Questa definizione dà particolare rilievo alla gravità dello stress, ma tiene conto solo in parte dei fattori soggettivi quando parla della reazione immediata di intensa paura e di orrore e senso d’impotenza, non considerando a sufficienza altri fattori individuali, che dovrebbero spiegare il fatto che non tutte le persone che hanno subito o assistito ad un evento traumatico del tipo considerato dalla diagnosi sviluppano il disturbo. Si tratta di una scelta atta ad evitare che nelle cause di risarcimento la responsabilità del disagio psicologico venisse attribuita a difetti di carattere della persona e non al trauma subito. Varie ricerche hanno comunque indagato sui fattori individuali predisponenti o facilitanti e sull’importanza del significato soggettivo con cui si vive l’evento, fermo restando che al crescere della gravità dell’evento traumatico, del tempo di esposizione, e dell’intensità della reazione psicologica immediata, aumenta la probabilità di comparsa del disturbo. Fra i fattori individuali predisponenti e facilitanti è stata richiamata l’attenzione sull’appartenenza al sesso femminile, sulla familiarità o la presenza di qualche disturbo psicologico, su esperienze negative o traumatiche nell’infanzia, sulla compromissione del sistema di supporto sociale, sulla tendenza ad assumersi la responsabilità per gli eventi negativi, sulla tendenza a percepire il locus of control come esterno e a adottare strategie di coping centrate sul controllo delle emozioni.

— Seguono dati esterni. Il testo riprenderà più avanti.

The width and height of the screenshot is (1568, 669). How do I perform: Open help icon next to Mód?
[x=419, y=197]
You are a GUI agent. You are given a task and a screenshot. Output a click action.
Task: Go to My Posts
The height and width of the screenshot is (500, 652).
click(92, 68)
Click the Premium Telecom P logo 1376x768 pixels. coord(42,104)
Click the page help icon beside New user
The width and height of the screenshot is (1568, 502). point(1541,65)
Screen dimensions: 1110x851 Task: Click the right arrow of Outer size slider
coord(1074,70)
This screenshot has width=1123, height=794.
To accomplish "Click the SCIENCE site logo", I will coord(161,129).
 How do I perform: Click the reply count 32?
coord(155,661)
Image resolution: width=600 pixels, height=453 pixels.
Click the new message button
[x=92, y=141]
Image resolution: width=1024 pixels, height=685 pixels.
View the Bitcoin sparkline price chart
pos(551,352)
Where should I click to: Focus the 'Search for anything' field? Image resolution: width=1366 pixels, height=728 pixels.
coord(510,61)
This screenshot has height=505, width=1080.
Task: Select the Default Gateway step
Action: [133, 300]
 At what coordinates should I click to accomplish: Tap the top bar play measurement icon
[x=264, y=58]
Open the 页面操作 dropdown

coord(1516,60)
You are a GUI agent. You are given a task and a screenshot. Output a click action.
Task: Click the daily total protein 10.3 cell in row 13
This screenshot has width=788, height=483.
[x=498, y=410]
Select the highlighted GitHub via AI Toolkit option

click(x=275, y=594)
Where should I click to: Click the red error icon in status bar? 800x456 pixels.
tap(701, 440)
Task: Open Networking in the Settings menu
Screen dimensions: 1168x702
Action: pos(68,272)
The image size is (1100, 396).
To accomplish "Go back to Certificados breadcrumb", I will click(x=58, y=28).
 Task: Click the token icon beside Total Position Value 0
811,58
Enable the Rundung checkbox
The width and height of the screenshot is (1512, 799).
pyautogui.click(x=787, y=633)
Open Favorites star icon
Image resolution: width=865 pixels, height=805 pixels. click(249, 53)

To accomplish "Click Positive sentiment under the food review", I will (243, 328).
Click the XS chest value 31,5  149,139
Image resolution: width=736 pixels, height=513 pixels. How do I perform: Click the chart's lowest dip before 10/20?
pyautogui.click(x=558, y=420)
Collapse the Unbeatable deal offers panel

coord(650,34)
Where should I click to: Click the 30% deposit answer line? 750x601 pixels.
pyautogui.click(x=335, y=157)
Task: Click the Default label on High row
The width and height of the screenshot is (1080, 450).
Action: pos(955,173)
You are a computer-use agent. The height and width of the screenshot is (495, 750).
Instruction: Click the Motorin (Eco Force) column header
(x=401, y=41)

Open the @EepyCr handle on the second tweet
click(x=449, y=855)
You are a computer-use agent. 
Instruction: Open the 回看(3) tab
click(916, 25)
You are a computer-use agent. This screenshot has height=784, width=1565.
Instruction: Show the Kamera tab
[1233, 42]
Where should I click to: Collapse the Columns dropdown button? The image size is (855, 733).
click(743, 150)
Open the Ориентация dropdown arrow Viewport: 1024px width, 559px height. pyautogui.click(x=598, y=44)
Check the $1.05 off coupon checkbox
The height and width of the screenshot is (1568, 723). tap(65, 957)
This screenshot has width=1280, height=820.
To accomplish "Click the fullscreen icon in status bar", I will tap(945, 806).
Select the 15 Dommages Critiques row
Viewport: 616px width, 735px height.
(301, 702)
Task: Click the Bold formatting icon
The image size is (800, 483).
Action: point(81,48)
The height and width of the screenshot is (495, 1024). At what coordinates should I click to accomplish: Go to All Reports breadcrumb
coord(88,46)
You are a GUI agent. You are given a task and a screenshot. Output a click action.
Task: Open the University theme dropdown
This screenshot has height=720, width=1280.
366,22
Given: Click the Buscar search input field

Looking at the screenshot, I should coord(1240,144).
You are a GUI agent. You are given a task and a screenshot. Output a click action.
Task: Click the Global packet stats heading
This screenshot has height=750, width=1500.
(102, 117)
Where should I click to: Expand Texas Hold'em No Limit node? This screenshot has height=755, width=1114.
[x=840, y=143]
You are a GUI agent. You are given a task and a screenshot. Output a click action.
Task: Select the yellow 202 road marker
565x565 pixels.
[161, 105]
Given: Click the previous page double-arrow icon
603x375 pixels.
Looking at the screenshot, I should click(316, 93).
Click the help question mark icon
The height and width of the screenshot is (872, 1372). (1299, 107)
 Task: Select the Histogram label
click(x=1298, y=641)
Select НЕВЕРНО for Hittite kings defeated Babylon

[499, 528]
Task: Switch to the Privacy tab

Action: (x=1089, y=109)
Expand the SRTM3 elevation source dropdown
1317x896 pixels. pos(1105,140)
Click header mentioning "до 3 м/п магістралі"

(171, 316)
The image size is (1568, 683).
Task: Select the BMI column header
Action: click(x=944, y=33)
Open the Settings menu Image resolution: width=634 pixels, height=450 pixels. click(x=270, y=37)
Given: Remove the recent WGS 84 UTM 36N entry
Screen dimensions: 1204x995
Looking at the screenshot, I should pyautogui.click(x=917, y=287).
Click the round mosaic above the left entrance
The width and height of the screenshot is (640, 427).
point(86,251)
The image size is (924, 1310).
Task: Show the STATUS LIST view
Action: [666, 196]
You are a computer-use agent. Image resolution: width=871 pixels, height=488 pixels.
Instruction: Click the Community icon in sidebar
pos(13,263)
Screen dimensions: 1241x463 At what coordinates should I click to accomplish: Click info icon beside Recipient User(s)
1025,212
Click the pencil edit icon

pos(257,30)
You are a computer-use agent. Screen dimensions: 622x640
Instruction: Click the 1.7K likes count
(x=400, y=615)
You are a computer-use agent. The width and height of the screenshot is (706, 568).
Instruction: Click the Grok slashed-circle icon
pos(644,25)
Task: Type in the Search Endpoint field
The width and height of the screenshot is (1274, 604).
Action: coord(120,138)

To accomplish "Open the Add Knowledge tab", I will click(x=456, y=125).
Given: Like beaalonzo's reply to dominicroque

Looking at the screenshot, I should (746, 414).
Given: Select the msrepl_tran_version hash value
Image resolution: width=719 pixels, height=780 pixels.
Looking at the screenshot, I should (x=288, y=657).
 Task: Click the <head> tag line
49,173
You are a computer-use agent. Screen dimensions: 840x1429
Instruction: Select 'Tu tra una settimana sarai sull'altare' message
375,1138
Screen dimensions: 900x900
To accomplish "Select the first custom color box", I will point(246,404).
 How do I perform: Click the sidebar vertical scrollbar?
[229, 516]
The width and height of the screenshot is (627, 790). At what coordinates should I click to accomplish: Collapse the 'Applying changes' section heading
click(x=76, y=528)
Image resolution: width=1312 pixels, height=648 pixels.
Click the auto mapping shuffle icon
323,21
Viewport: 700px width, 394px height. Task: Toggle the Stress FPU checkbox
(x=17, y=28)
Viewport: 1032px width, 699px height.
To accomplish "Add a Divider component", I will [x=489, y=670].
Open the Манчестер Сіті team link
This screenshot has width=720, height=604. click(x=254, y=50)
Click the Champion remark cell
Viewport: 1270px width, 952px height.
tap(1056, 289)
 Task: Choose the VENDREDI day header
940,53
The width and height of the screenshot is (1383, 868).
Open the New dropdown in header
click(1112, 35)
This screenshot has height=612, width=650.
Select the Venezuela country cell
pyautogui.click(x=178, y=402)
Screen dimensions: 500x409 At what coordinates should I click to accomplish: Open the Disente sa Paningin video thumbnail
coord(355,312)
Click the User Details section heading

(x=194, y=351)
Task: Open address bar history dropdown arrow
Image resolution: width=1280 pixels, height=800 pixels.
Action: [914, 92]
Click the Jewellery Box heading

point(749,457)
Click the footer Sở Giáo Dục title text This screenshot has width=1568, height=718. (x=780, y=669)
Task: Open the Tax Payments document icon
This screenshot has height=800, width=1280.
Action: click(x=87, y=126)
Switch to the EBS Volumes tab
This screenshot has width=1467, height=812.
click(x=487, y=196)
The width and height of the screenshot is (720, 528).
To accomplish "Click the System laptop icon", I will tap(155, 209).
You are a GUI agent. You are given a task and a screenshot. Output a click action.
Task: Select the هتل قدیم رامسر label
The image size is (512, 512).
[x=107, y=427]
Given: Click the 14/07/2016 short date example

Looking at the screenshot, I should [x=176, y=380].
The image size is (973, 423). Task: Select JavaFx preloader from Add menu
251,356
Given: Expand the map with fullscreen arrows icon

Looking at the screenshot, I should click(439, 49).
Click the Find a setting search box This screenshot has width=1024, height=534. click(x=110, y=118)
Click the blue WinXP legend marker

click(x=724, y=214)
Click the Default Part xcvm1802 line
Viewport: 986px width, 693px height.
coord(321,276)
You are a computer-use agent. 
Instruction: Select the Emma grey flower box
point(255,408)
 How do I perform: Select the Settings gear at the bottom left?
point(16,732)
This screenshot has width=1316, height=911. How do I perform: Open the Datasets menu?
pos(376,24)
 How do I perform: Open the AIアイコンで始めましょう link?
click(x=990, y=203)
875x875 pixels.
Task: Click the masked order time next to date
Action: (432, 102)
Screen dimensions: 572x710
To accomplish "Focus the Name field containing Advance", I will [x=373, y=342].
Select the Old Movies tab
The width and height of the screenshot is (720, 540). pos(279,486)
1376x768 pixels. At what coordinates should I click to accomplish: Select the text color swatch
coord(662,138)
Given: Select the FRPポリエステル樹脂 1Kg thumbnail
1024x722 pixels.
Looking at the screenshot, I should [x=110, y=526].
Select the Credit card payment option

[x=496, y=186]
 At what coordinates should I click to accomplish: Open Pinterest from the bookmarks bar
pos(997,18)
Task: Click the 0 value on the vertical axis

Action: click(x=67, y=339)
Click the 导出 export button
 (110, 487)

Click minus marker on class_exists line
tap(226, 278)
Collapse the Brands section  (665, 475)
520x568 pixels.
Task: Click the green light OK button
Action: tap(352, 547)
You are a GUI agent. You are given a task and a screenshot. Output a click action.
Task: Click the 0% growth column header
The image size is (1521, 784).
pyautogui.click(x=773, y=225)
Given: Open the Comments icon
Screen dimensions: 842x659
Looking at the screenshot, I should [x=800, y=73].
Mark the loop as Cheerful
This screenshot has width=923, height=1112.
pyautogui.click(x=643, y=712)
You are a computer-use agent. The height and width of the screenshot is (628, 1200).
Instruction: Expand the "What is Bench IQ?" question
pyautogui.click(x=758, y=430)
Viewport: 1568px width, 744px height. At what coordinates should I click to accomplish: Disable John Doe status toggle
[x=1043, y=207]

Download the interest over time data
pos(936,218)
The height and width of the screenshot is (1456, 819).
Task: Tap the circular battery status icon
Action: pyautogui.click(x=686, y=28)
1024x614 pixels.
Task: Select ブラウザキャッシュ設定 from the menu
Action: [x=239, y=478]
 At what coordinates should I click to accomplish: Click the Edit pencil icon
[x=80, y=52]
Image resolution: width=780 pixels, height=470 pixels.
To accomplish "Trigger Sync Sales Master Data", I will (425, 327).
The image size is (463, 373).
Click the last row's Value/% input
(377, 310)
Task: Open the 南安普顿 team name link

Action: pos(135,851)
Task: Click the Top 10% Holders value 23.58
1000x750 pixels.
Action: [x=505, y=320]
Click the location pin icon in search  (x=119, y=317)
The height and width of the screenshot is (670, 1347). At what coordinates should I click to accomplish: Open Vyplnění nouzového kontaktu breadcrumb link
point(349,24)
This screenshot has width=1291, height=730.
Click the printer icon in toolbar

I clinici di orientamento psicoanalitico spiegano la sintomatologia del disturbo con l’oscillazione fra il tentativo di rimuovere il trauma o attenuarne l’impatto emotivo con i meccanismi di difesa della dissociazione e dell’evitamento, che però impediscono l’elaborazione dell’evento, e la coazione a ripetere, intesa come tentativo di integrare l’evento e le emozioni da esso prodotte nelle preesistenti convinzioni su di sé e sul mondo.
La teoria dell’apprendimento spiega il disturbo con un processo di condizionamento classico della paura conseguente all’associazione fra l’evento traumatico e stimoli neutri e con un successivo condizionamento operante all’evitamento con rinforzo positivo determinato dalla riduzione dell’ansia.
I clinici di orientamento cognitivista danno rilievo alle conseguenze del senso di perdita di controllo e di ineluttabilità provocate dall’evento traumatico.

Indicazioni terapeutiche

Il trattamento psicoterapico deve essere personalizzato; si sono rivelate utili sia la terapia psicodinamica, sia l’ipnoterapia sia la desensibilizzazione sistematica ma su aspetti differenti della sintomatologia.